Membership of the European single market was at stake when the UK voted on Brexit, but it was not the decisive question in the campaign. The leave campaign dishonestly promised a cost-free severance of ties with Britain’s largest trading partner. As immigration came to dominate the debate, the requirement to allow free movement of people as a condition of seamless integration with European markets undermined the remainers’ most compelling argument.

Reluctance to advocate a liberal migration regime imposed a taboo on calls to reconsider the Brexit settlement, even as warnings about the cost of rupture were vindicated. Now, after a decade of forsaken growth, the mood is finally changing.

On Wednesday, Sir Ed Davey used a speech marking the referendum anniversary to call for Britain to rejoin the single market. The Liberal Democrat leader describes Brexit as an experiment that has failed. He observes that the world has changed since 2016. These things are self-evidently true and public opinion has shifted accordingly. Opinion polls regularly show a majority would vote to reverse the referendum outcome.

The idea that Britain needed liberation from Brussels to enjoy competitive advantages was misguided already at a time when the US was a reliable ally, upholding a rules-based global economic order. It looks catastrophically mistaken with Donald Trump in the White House, using tariffs as a weapon of economic coercion, and with Russia waging a brutal war on Europe’s eastern frontier, while supporting acts of sabotage to destabilise democratic politics in countries that support Ukraine.

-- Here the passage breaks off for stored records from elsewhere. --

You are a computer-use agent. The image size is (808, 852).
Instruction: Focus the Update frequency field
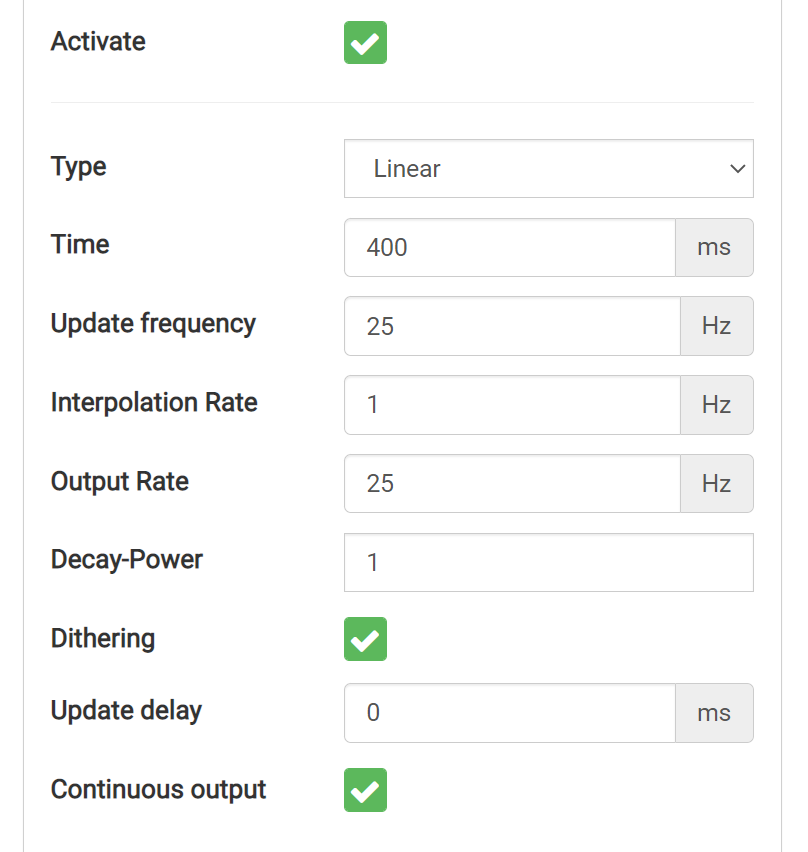click(x=512, y=326)
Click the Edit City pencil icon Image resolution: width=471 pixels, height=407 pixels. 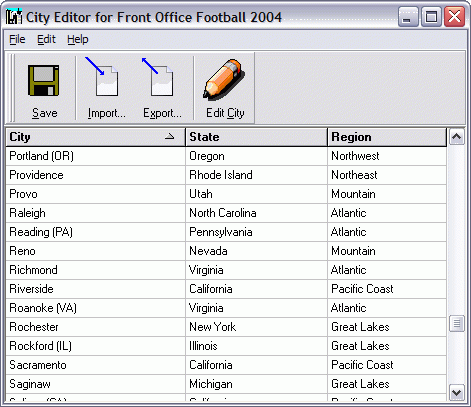coord(224,79)
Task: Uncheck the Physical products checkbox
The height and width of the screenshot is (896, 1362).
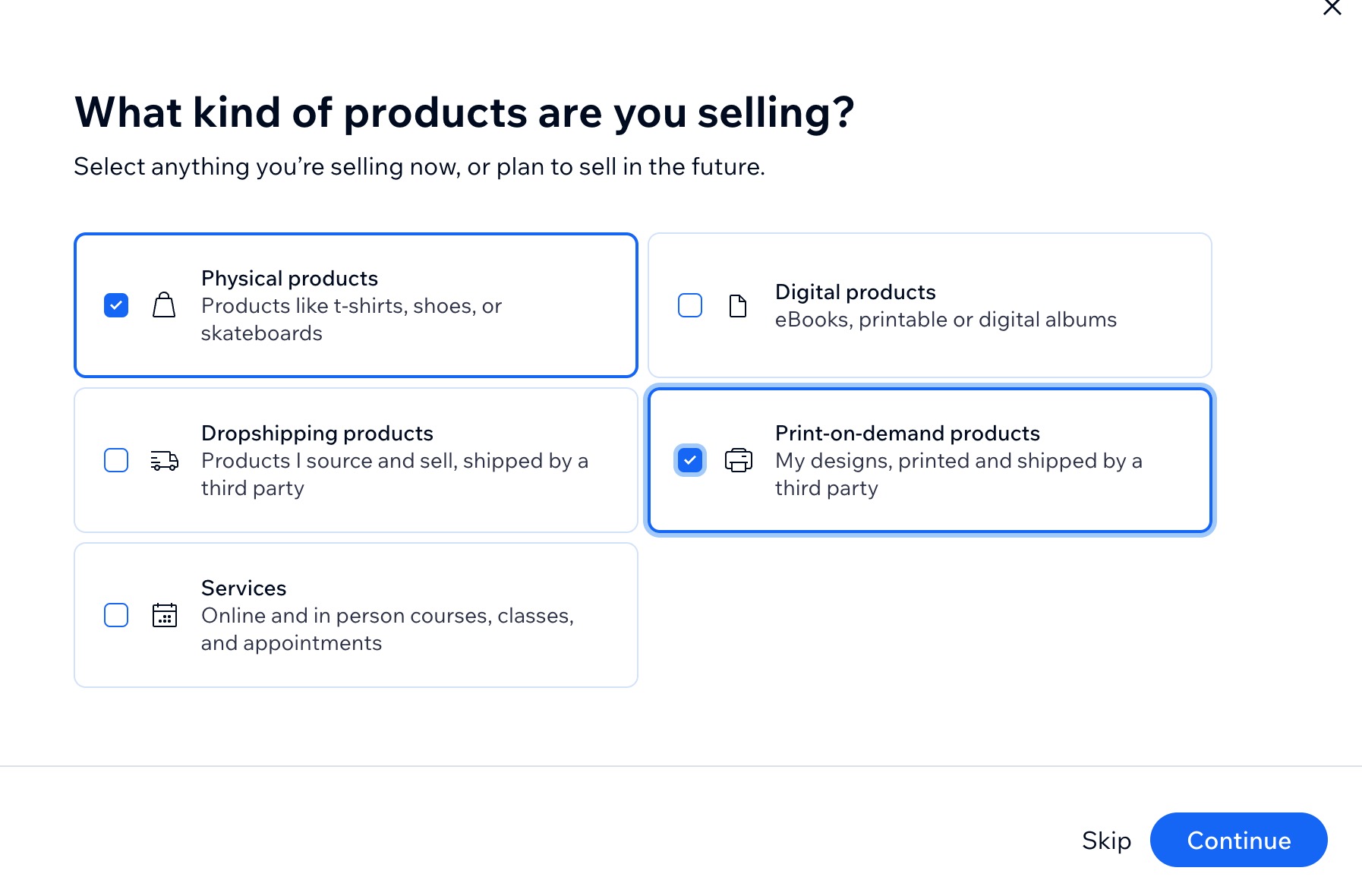Action: coord(115,304)
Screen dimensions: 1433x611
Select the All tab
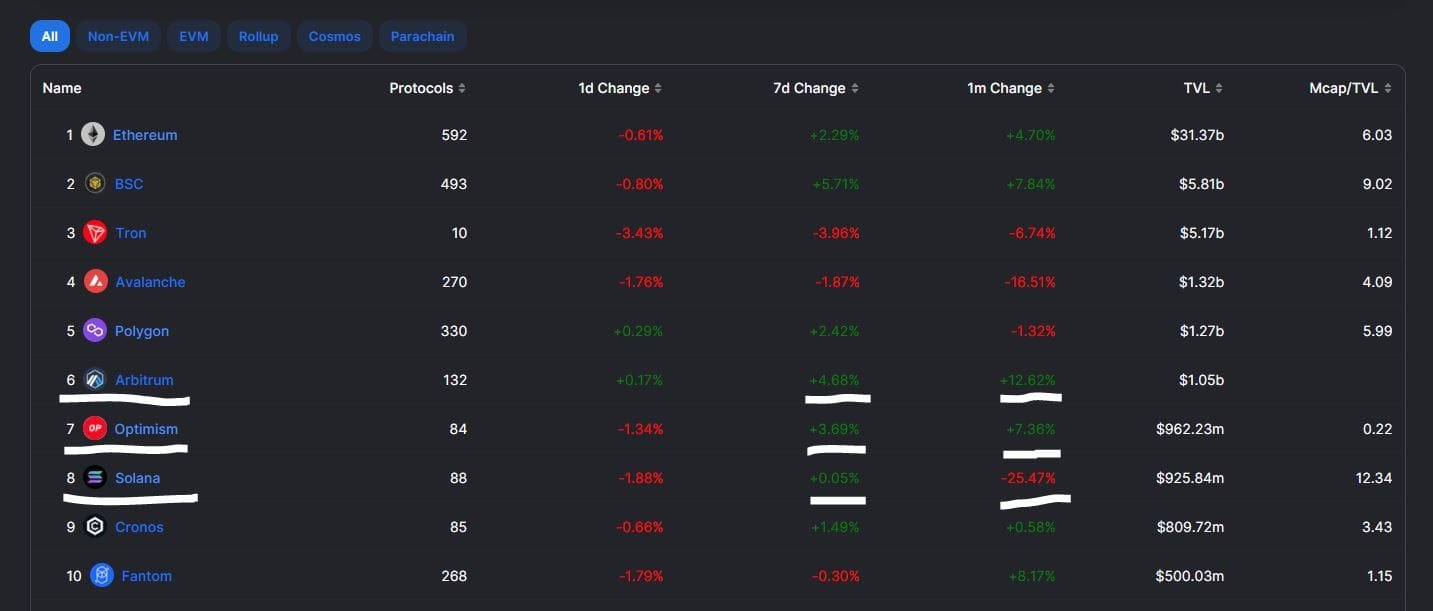[x=49, y=36]
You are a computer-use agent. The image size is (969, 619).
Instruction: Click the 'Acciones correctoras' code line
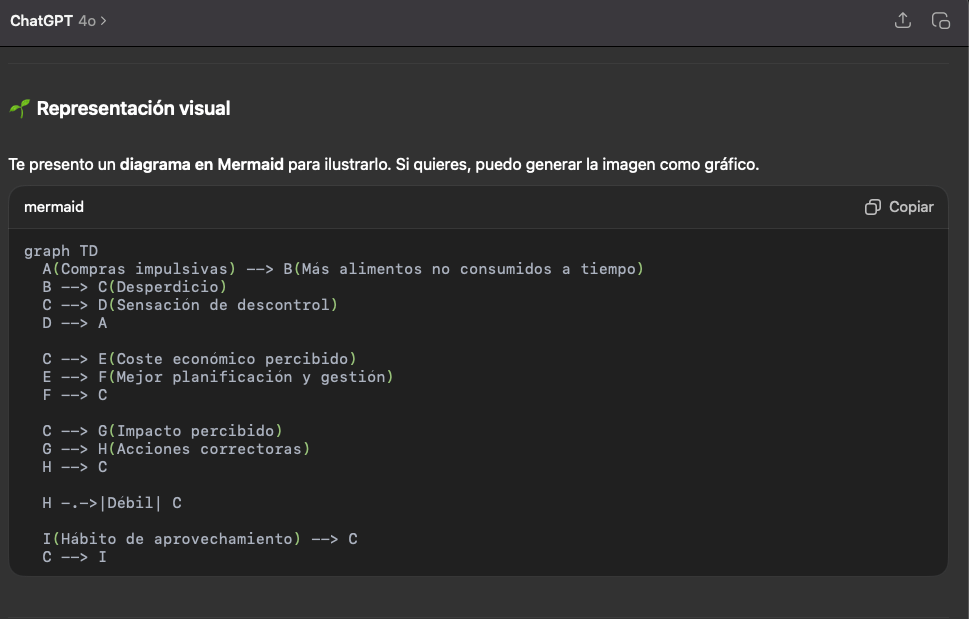(208, 449)
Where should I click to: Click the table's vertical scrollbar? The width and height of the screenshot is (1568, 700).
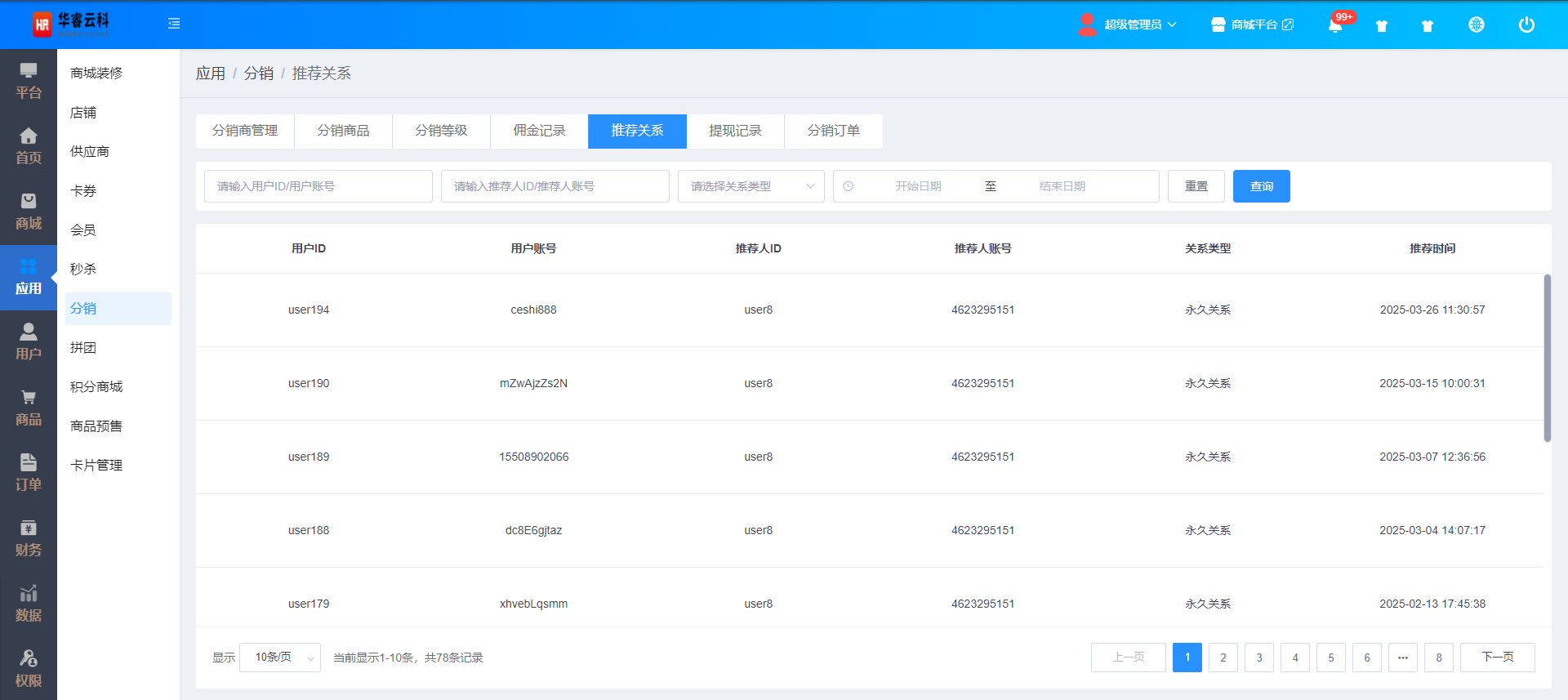coord(1547,358)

Although the Lib Dem position is supported by strategic and economic logic, those factors do not easily rival the forces of domestic politics that mobilise anti-immigration sentiment to shut down discussion of Britain’s need to reconnect with the European project. That resistance can be challenged. It can be argued that Brexit failed to deliver the control that the leavers promised; that Eurosceptic diplomatic vandalism made the task of border management harder. It could also be noted that freedom of movement was a reciprocal benefit, not a one-way street – an opportunity denied to the generation that lives with the consequences of a ballot in which they were too young to participate.

That perspective deserved greater salience in the debate 10 years ago. Whether it would have swayed public opinion then, or can move the dial now, is unknown. Anxiety around appearing to support “open-door” immigration is not unfounded. It explains why Sir Keir Starmer ruled out single-market membership in his 2024 manifesto, why that red line still limits the ambition of Labour’s “reset” in EU relations and why it has taken the Lib Dems two years to get from their own caution on these matters at the last general election to their current, more assertive stance. It is easier to set out a theory of better UK-EU relations from opposition than it is to negotiate a better deal in government.

Lib Dem plans for Britain to rejoin the single market are not going to be enacted any time soon, but that doesn’t invalidate the call to reconsider. The challenges are formidable, especially when it comes to changing political narratives around migration. But a lesson from the past decade is that arguments for integration with Europe will only gain ground when politicians show the courage to make them in the first place.